• [^] # Re: je suis le seul ou quoi ?

    Posté par . En réponse au journal Debian rejoint les utilisateurs de Systemd. Évalué à 0.

    Alors, ce que je te propose, plutôt que de réinstaller tout ton OS, c'est de créer un répertoire /etc/init.d/ (ou rc.d faut vraiment pas changer les habitudes, une fois tous les 20 ans c'est vraiment trop rapide) et dedans tu te met des scripts qui appellent systemctl avec les options qui vont bien.

    Ça va, le style condescendant est bien maîtrisé.

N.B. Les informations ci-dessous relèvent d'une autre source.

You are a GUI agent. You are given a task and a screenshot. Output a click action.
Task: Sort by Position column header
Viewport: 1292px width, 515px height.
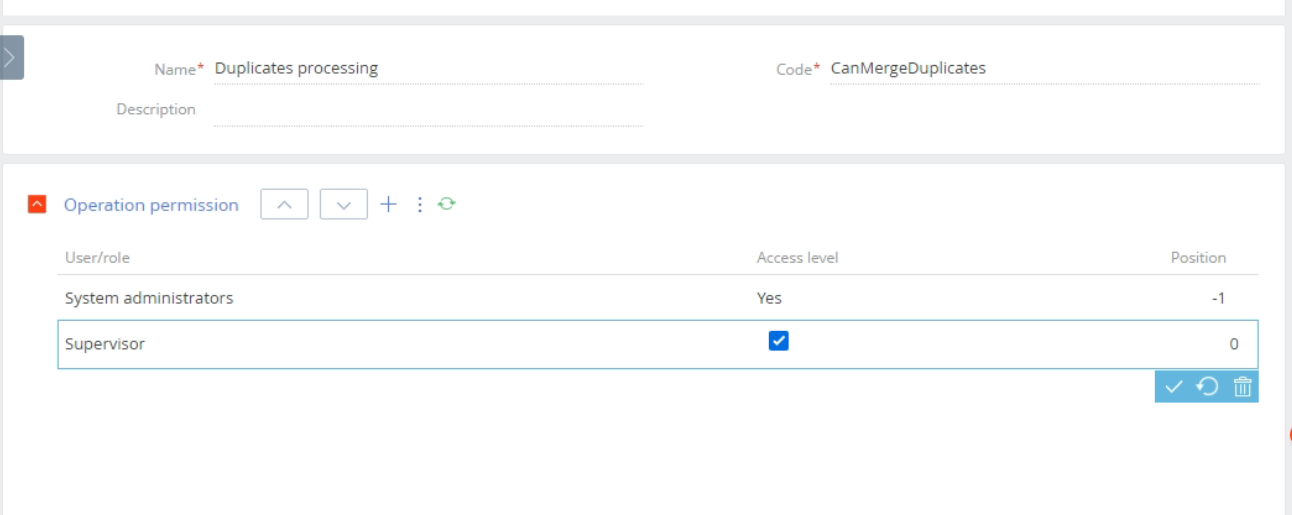(1198, 258)
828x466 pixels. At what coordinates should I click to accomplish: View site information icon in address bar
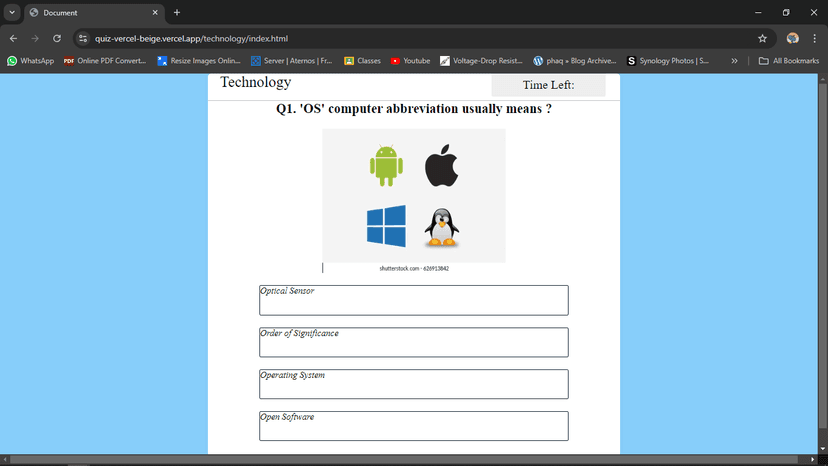[83, 39]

    J'ai débuté en 95 avec, si je me rappelle bien, de la Redhat et de la Slack, un peu de Debian puis des Gentoo et des Arch avant de remplacer les Arch par des Debian suite à la décision de Arch de passer à systemd. Je passe sur les LFS, et d'autres que j'oublie probablement. Sans compter les Ubuntu, voire SunOS, OSX, HP-UX fréquentés au boulot. Alors le changement dans le temps ou le jonglage entre 4 OS/distros dans la même période ne me dérangent pas plus que ça.

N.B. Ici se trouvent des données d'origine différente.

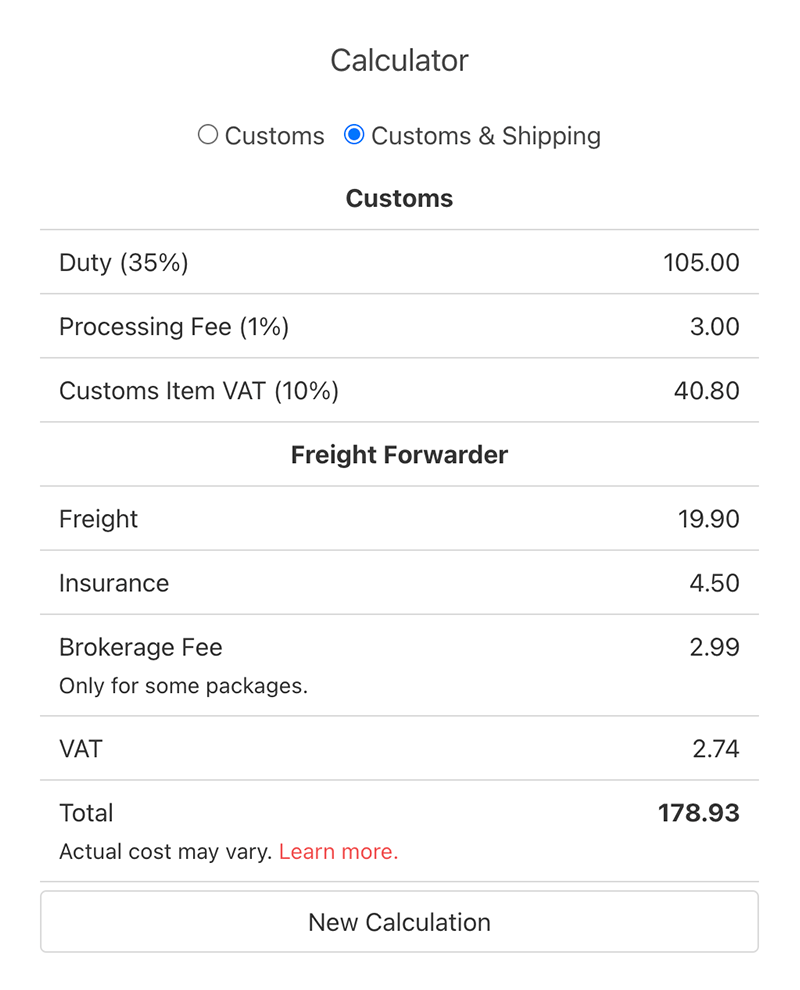
Task: Click the "Only for some packages." note
Action: click(183, 687)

    Par contre, là, plus qu'une question technique, ça devient une question de principes et un problème d'accumulation de faits allant contre ces principes. On change quelque chose qui marche, on dit bien que non, ne vous inquiétez pas, les anciennes solutions seront supportées. Tu parles, en vérité on peut compter les mois avant que les autres solutions soient petit à petit délaissées puis abandonnées. De plus d'autres bloatwares vont peu à peu voir leur dépendances à quelque partie d'omnipotentd augmenter : puisqu'il est présent par défaut, pourquoi ne pas utiliser les fonctions qu'il propose ? Là aussi, on dira qu'on maintiendra plusieurs options, puis rapidement on décidera qu'on ne va pas s'emmerder à en maintenir plusieurs pour faire plaisir à d'autres plateformes (forcément rétrogrades).
    Ainsi, la bloatisation générale poursuivra son bonhomme de chemin, du noyau aux utilitaires de base, des toolkits aux programmes (pardon, aux applications) et aux distributions (inflation délirante des dépendances). Et moi je n'en peux plus de ça.